Suivant cette logique selon laquelle un argument pourra être considéré comme valable par exemple dans une négociation mais non dans un débat public, F. Chateauraynaud (2011 : 143) met l’accent sur la diversité des arènes et en élabore les formes où les échanges d’arguments ont un rôle majeur, même s’ils n’ont pas la même portée. Ces formes sont caractérisées par quelques critères relativement simples. D’abord, l’arène est soumise à une contrainte dominante, qui agit sur les protagonistes et permet de réguler la discussion. Par exemple, dans la forme du débat public, les discussions doivent être régies par une norme délibérative – dont la conception peut certes être variable, mais qui trace néanmoins les contours des arguments acceptables. Ensuite, chaque type d’arène se réfère à une instance, un arbitre. Par exemple, dans le débat politique, l’électeur jouera ce rôle d’arbitre qui sanctionnera la justesse de tel ou tel argument à travers les procédures en vigueur en démocratie destinées à désigner ses représentants (ultimement, le vote). Enfin, F. Chateauraynaud évoque le motif de clôture des discussions se déroulant dans l’arène. Par exemple, dans la conférence de citoyens comme dans le débat public, la procédure impose elle-même de mettre un terme aux échanges après un laps de temps donné au départ. Enfin, chaque type d’arène dispose d’un prototype qui rassemble les caractéristiques énoncées précédemment. Par exemple, le débat sur la Constitution européenne constitue un prototype de débat politique, alors que l’affaire Sokal constitue un prototype de polémique.
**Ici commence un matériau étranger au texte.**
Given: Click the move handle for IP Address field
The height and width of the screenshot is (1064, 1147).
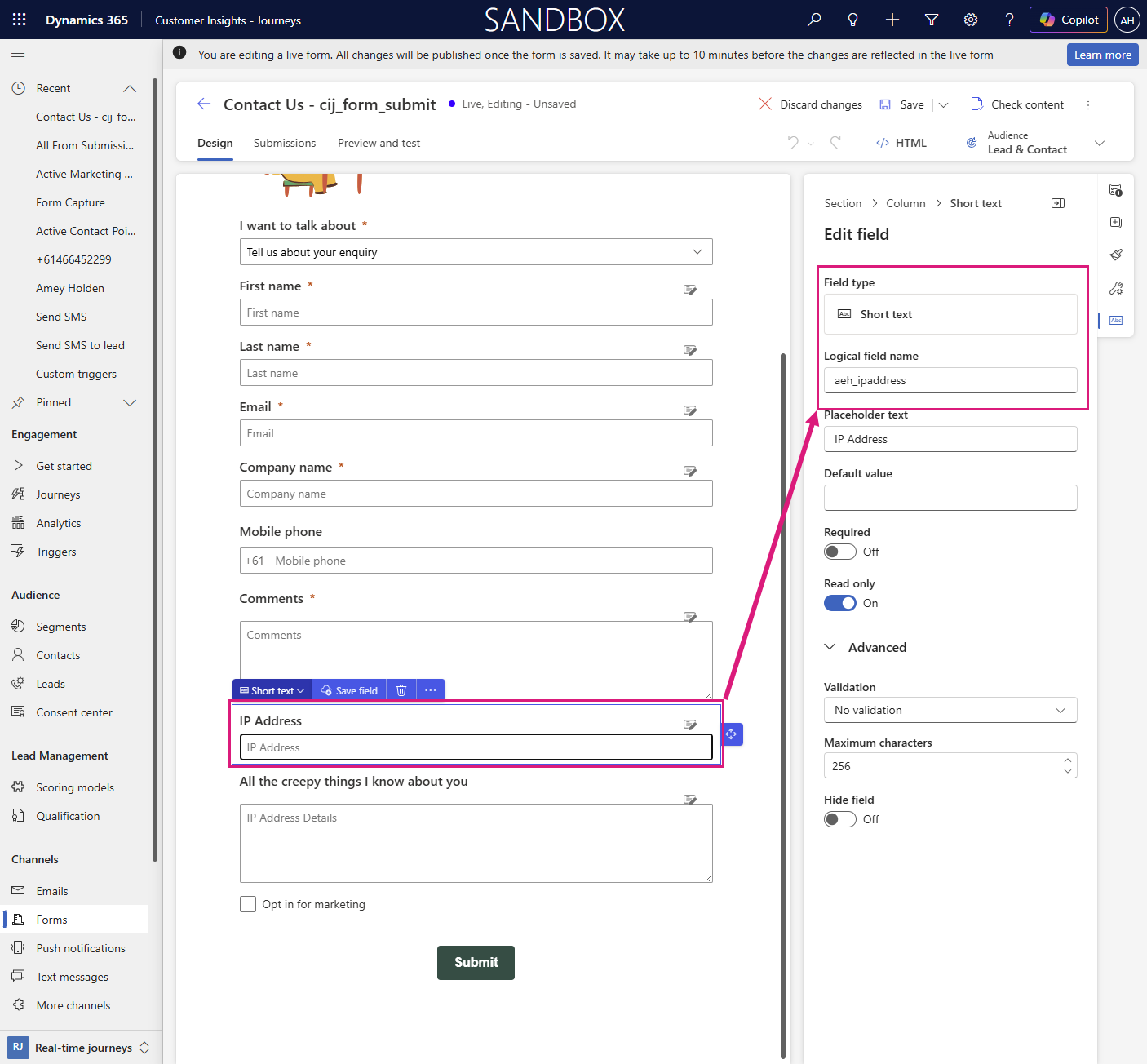Looking at the screenshot, I should point(732,734).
En creux, ces caractéristiques déterminent ce que n’est pas une arène, laquelle doit nécessairement avoir pour objet « la réalisation d’un bien public ou l’évitement d’un mal public » (Cefaï, 2016 : 45). Par ailleurs, et de manière contre-intuitive, toute arène n’est pas nécessairement publique. Certaines doivent demeurer privées ou semi-publiques afin de permettre l’émergence d’une parole politique ou sociale et alternative à celle ayant majoritairement cours dans les arènes médiatiques ou publiques les plus légitimes (Dalibert, Lamy, Quemener, 2016). Un tel constat peut avoir des conséquences méthodologiques lorsqu’il s’agit d’analyser le développement de contre-discours produits par ceux que N. Fraser appelle les contre-publics subalternes. Juliette Rennes souligne ainsi que de tels publics, qui ne peuvent exprimer leurs idées au sein des espaces publics ou médiatiques dominants, doivent être tracés au sein d’une pluralité de supports et de dispositifs existants ou constitués à des fins de recueil de leur parole :
« Archives associatives, policières, judiciaires ou privées, entretiens réalisés avec des activistes dans le cadre de la recherche, observation ethnographique d’espaces d’entre-soi militants où s’échangent des propos métadiscursifs sur ce qui peut être dit, et ce qui doit être tu, en dehors de ces espaces et où s’élaborent des revendications avant qu’elles ne se frayent un chemin vers des publics plus diversifiés » (Rennes, 2016 : 41).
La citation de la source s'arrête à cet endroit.